Cunningham held that a rescission for fraud creates a resulting trust in favor of the defrauded person. However, to recover the trust funds, the defrauded person must be able to trace his money to where the cestui que trustent applied it, the Court held. 265 U.S. at 11, 44 S.Ct. at 426.
The Court further held that tracing money to a fund "wholly made up of the fruits of the frauds perpetrated against a myriad of victims" was insufficient. Id. at 13, 44 S.Ct. at 427. According to the Court, a victim had to follow his actual deposits into and out of a bank account. Id. at 11, 44 S.Ct. at 426. If the victim was unable to so identify his funds, he had to participate as a general creditor in the bankrupt's estate. These stringent requirements have defeated the claims of consumers suing as a class to rescind contracts for fraud. See e. g., In re Kennedy & Cohen, Inc., 612 F.2d 963 (5th Cir.), cert. denied, -- U.S. --, 101 S.Ct. 103, 66 L.Ed.2d 38 (1980); In re Faber's, Inc., 360 F.Supp. 946, 948 (D.Conn.1973).
Even Cunningham, however, recognized that the tracing rule could be avoided if abandoning the rule resulted in equal treatment of the defrauded customers. 265 U.S. at 13, 44 S.Ct. at 427. Cunningham considered applying an exception that
where a fund was composed partly of a defrauded claimant's money and partly of that of the wrongdoer, it would be presumed that in the fluctuations of the fund it was the wrongdoer's purpose to draw out the money he could legally and honestly use rather than that of the claimant, and that the claimant might identify what remained as his res and assert his right to it by way of an equitable lien on the whole fund, or a proper pro rata share of it.
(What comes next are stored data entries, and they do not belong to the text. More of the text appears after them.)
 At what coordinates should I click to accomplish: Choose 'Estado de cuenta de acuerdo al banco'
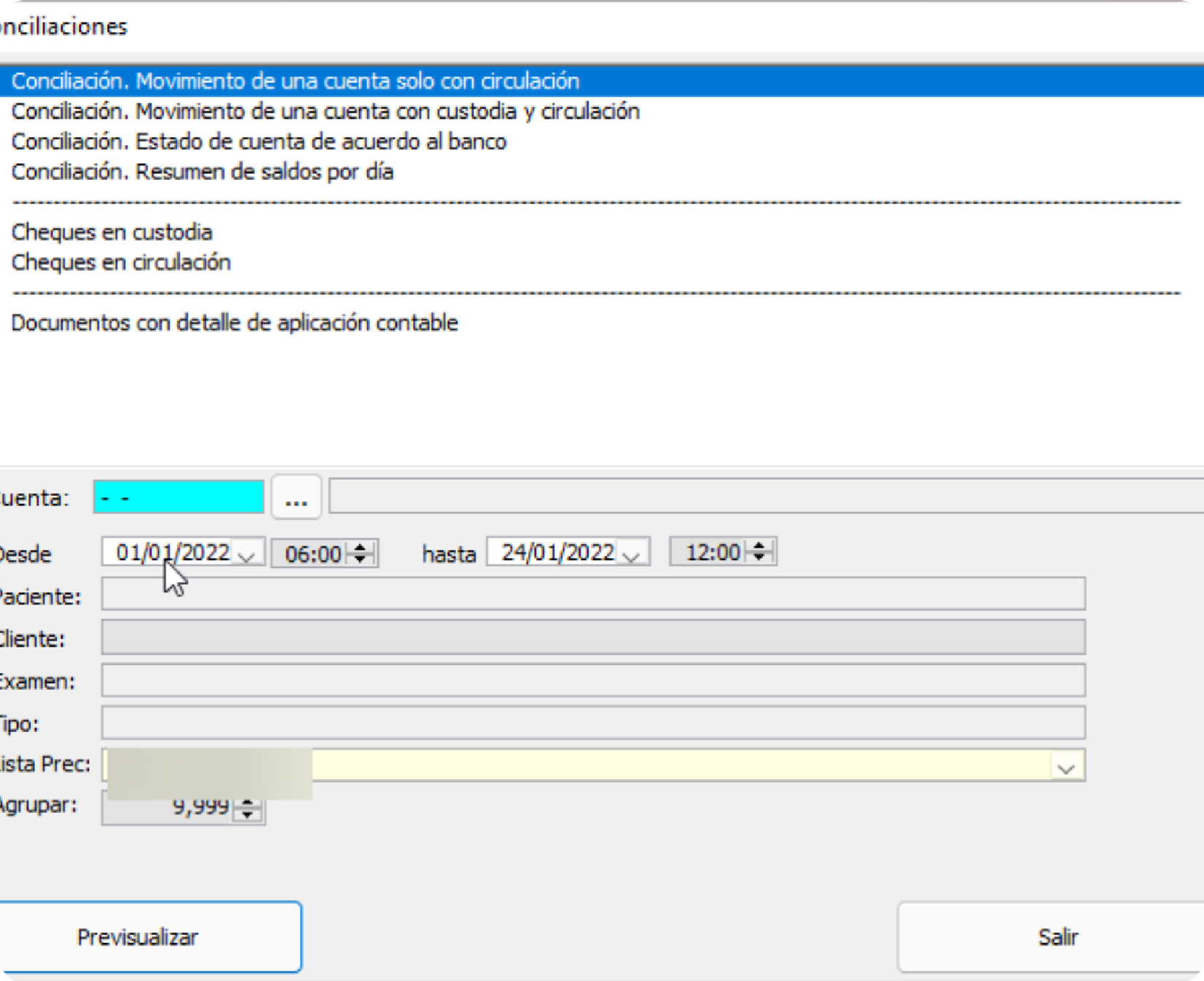(x=259, y=141)
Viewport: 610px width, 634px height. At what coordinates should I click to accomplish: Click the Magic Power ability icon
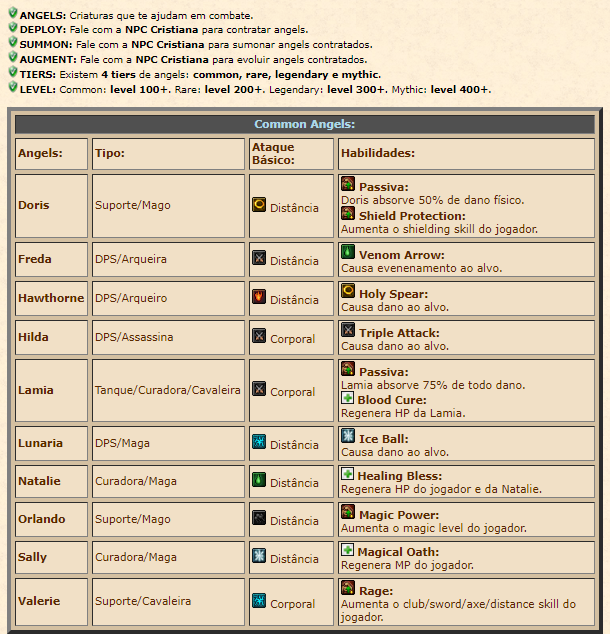[x=348, y=511]
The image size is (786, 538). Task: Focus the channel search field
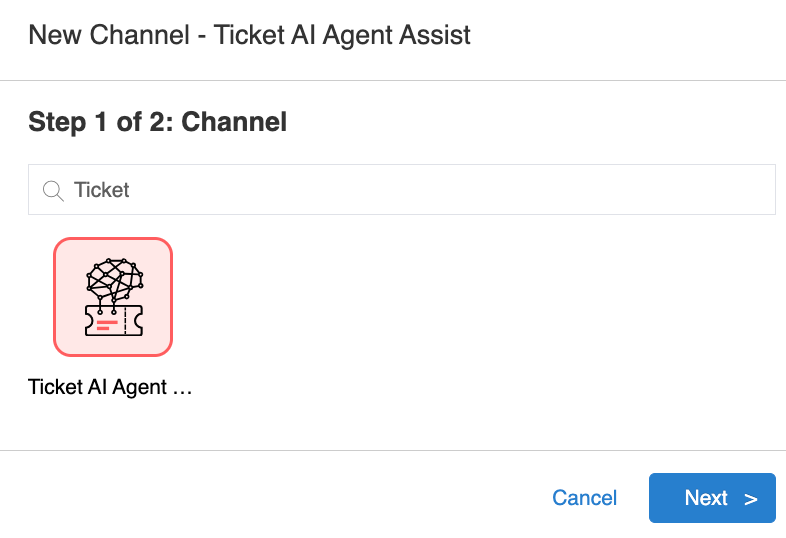click(x=400, y=190)
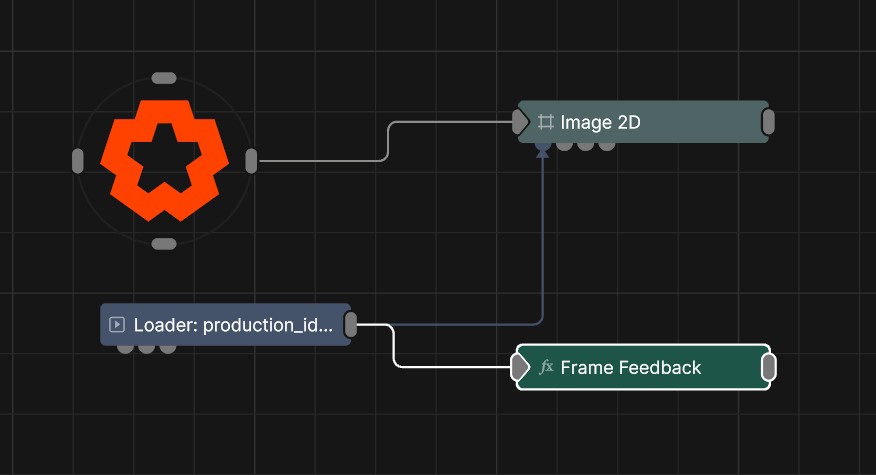Screen dimensions: 876x475
Task: Click the root node's left port
Action: [x=78, y=160]
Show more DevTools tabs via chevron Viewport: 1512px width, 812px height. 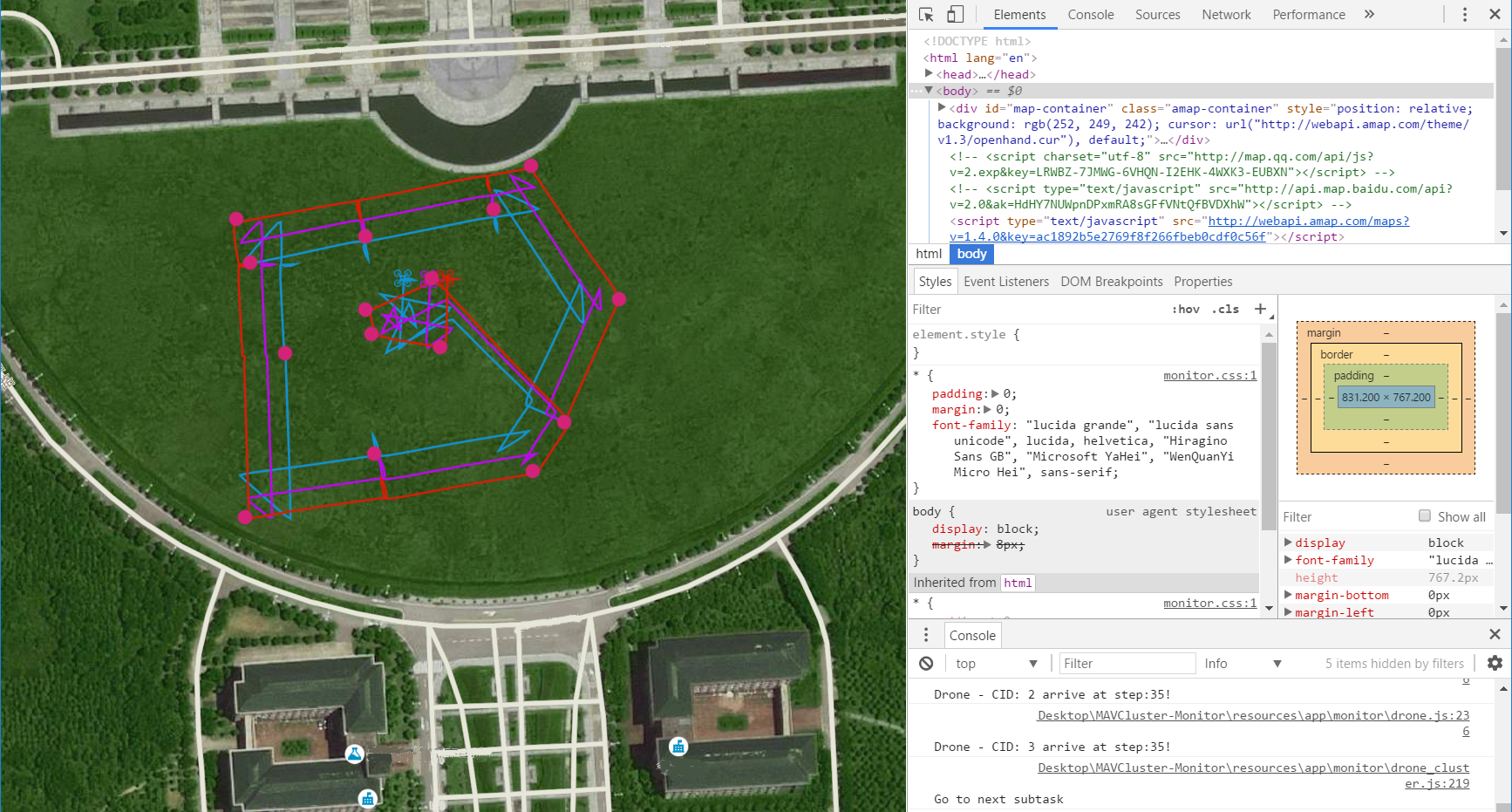click(1370, 15)
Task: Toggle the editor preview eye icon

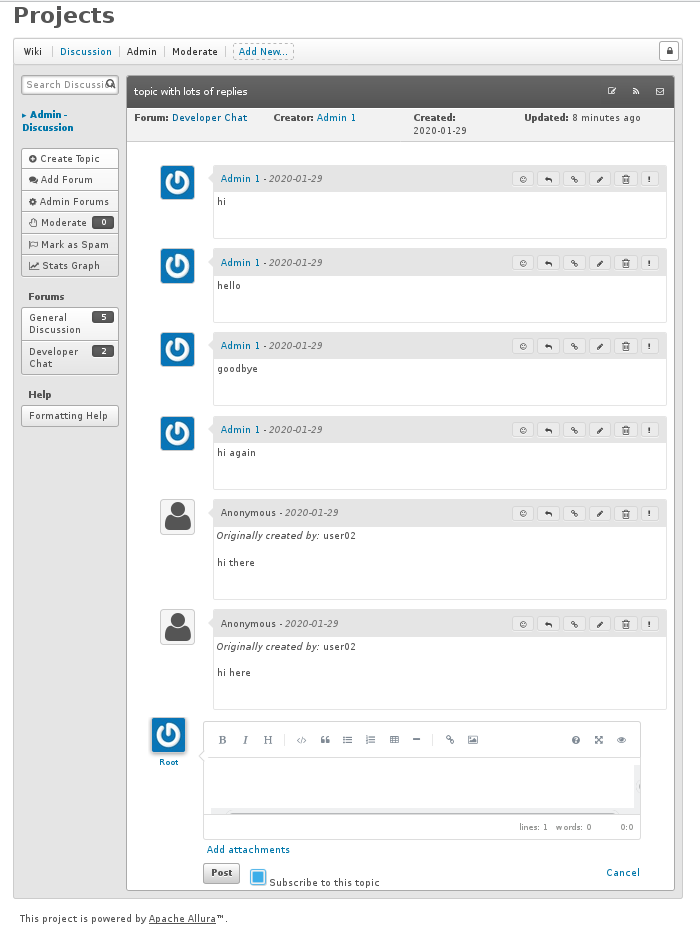Action: [621, 740]
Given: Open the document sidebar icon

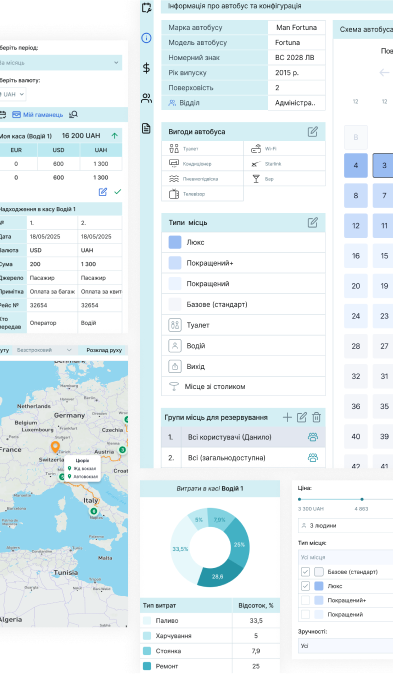Looking at the screenshot, I should (146, 128).
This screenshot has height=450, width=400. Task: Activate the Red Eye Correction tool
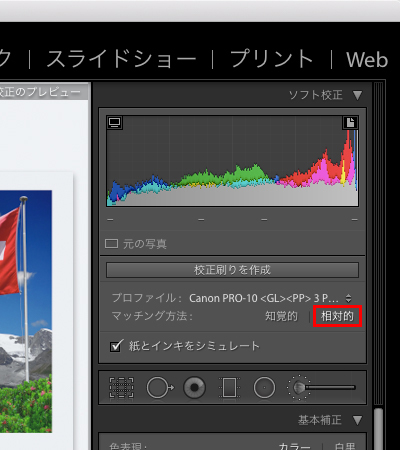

265 U.S. at 12, 44 S.Ct. at 426.4 The Court refused to apply the exception because, under the circumstances, it would violate the policy of equality. Some investors learned of the scheme prior to bankruptcy, rescinded their contracts, and received full refunds from Charles Ponzi, the bankrupt.5 The available funds were depleted before all the investors were satisfied. Id. at 7-9, 44 S.Ct. at 425. Since all the funds were obtained by fraud, to allow some investors to stand behind the fiction that Ponzi had legitimately withdrawn money to pay them "would be carrying the fiction to a fantastic conclusion." Id. at 13, 44 S.Ct. at 427. If the exception were applied, some investors would have kept full refunds of their money, while others got nothing. The Court refused to apply the exception because it would violate the fundamental policy that "equality is equity (t)his is the spirit of the bankrupt(cy) law." Id.
The present case also calls for an exception to the tracing requirement. The funds held by the state court receiver are those of the consumers. Fraud is established. Unlike the common law exception rejected in Cunningham, however, the Illinois Consumer Fraud Act provides a mechanism by which the consumers will share equally in the fund.6 The receivership is expressly designed to fairly distribute a fund among customers. Ill.Rev.Stat. ch. 1211/2, § 267. Application of the Illinois Consumer Fraud Act thus realizes the equitable result sought by Cunningham. Where such a procedure is provided, an exception to the tracing requirement should be recognized. Otherwise, as noted in Paragon Securities, the creditors would obtain a windfall at the expense of the defrauded customers, who did not enter into their contracts with a creditor's acceptance of the risk of failure of the debtor. 589 F.2d at 1242.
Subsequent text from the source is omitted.